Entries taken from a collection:
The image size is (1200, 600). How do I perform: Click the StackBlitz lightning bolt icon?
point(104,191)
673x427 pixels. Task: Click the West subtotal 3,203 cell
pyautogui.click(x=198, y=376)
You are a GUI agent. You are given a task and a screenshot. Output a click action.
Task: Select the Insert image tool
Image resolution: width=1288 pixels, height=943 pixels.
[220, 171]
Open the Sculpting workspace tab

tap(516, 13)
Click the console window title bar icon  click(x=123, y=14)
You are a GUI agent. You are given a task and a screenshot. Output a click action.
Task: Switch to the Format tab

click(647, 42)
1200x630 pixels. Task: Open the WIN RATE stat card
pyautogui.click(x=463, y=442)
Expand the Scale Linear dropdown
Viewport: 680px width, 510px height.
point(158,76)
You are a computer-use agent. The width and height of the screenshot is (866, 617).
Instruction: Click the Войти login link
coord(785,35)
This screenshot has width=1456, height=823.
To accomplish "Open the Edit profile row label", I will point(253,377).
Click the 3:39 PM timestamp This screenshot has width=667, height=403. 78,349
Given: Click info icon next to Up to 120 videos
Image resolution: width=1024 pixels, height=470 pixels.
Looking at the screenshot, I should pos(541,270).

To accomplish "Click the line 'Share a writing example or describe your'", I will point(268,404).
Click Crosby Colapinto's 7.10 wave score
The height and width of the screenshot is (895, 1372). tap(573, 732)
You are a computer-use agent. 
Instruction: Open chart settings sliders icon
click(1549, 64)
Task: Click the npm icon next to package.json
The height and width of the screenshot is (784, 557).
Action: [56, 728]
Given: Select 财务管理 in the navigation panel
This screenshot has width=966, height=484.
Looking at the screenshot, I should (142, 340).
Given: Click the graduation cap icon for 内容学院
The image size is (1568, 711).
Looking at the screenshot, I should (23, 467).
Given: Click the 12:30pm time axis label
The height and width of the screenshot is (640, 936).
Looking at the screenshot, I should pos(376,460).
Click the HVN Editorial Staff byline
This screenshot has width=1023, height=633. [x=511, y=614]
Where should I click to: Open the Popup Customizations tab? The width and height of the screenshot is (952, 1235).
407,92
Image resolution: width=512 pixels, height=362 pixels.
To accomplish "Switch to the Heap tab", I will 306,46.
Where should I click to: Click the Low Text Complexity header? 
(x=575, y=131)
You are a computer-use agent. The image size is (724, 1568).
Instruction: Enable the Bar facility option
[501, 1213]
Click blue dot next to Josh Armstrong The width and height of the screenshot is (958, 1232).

PROBLEM DESCRIPTION — How many lines in the entries hold the word "next"? Only the number is wanted.

EXERCISE RESPONSE — 3